在我們層層剖析的過程中,「Wabisabi」被賦予了一連串的詞義:黯然、不均衡、儉樸、枯高、幽玄、脫俗與靜寂。

我們暫且選擇了「侘寂」一詞作為「wabisabi」的代名詞,但每一個註釋詞都可能是「侘寂」的一個側面,或者說是代表著「侘寂」一詞深厚的文化、歷史積澱。

 

 

「侘寂」的審美,從何而來?

既然審美的主體是人,那麼還是要來看看,這裡的「人」,也就是作為茶道踐行者的茶人與武士階層,他們的審美理論和人性修養是如何養成的。

 

「物哀」,日語唸作「mono no aware」,是日本古已有之的美學思潮,它根植於日本文化之中,浸潤著日本人的精神世界。

我們可以把它理解為感物而哀、即感物興嘆,對所見事物能夠包容、理解、同情與共鳴,這時候內心自然而然地湧現出情感,或思戀、或落寞、或憧憬、或憐惜。

日本人認為物哀與感知物哀,必須保持自然的人性,又要有良好的情感教養,因此物哀不僅僅是文學審美論,也是人性修養論。

「物哀」是日本平安時代文學審美的代名詞,因而它也是茶人們文學素養的一個重要組成部分。

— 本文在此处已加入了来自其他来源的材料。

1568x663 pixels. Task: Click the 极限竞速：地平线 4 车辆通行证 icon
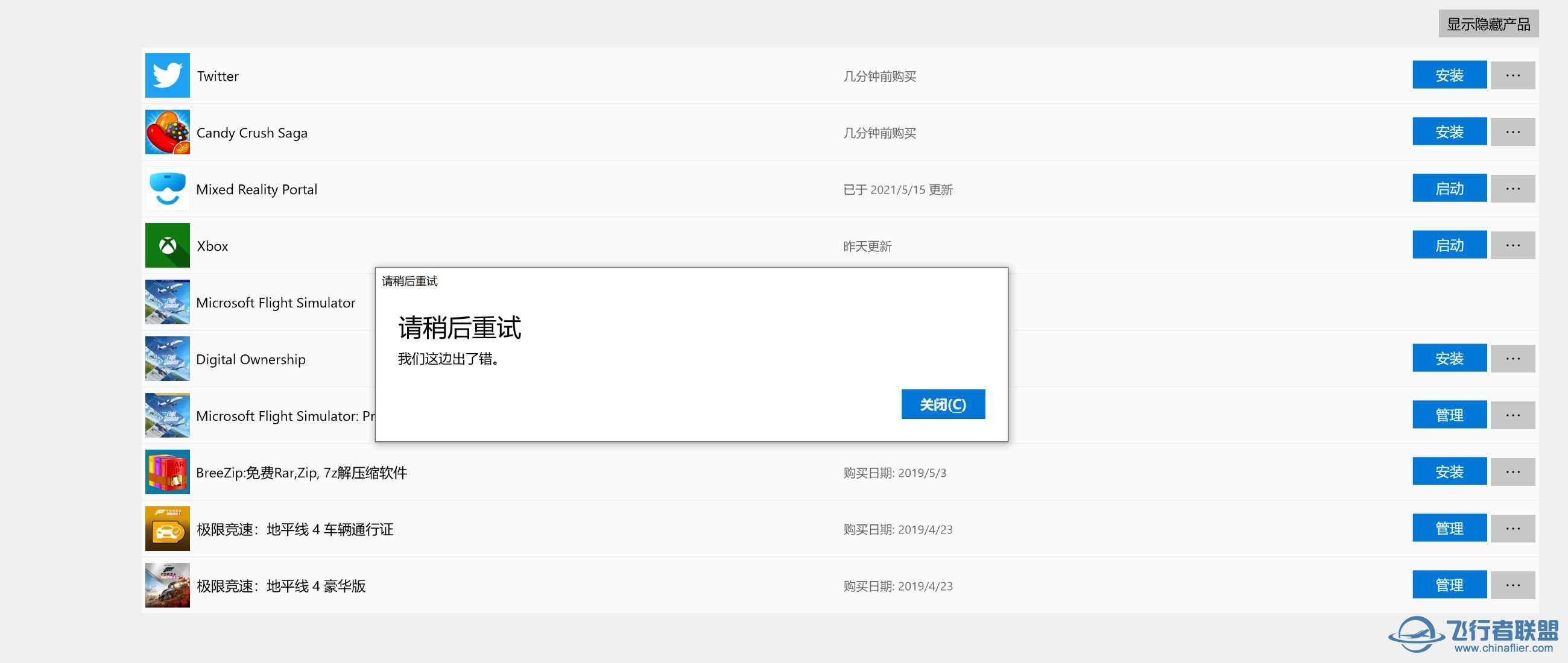(167, 529)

茶道的先師們都曾用和歌來表達自己的茶風。比如村田珠光所說的「雲遮月之美」;千利休所引用的和歌中所寫的「雪下青青草」的盎然生機;武野紹鷗更是受教於那個時候的歌學領袖三條西實隆公所講解的《詠歌大概》,這成就了他的文化素養的基礎,也是他日後對茶道進行革新的精神源泉。

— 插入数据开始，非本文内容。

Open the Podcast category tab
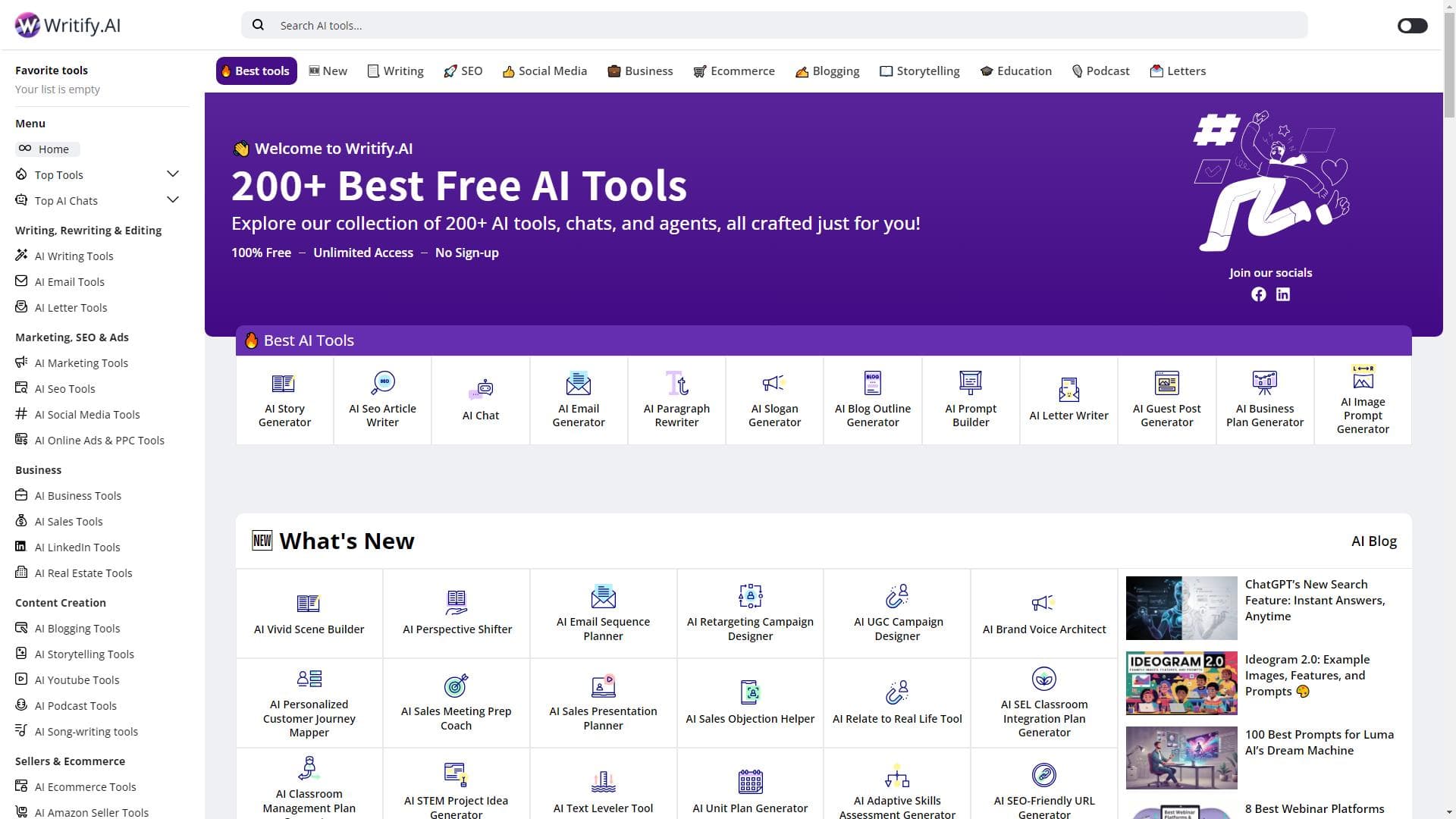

所以今天我們要從文學審美論入手,來看看侘寂審美形成的淵源。

 

侘寂審美的形成

平安末期鎌倉初期,有名的和歌詩人藤原俊成在他的和歌論中提出了「幽玄體」的概念。「幽玄」的歌學理論直接影響到了能樂,以及日本中世物語文學的創作,「幽玄」也成為日本戲劇能樂的最高審美。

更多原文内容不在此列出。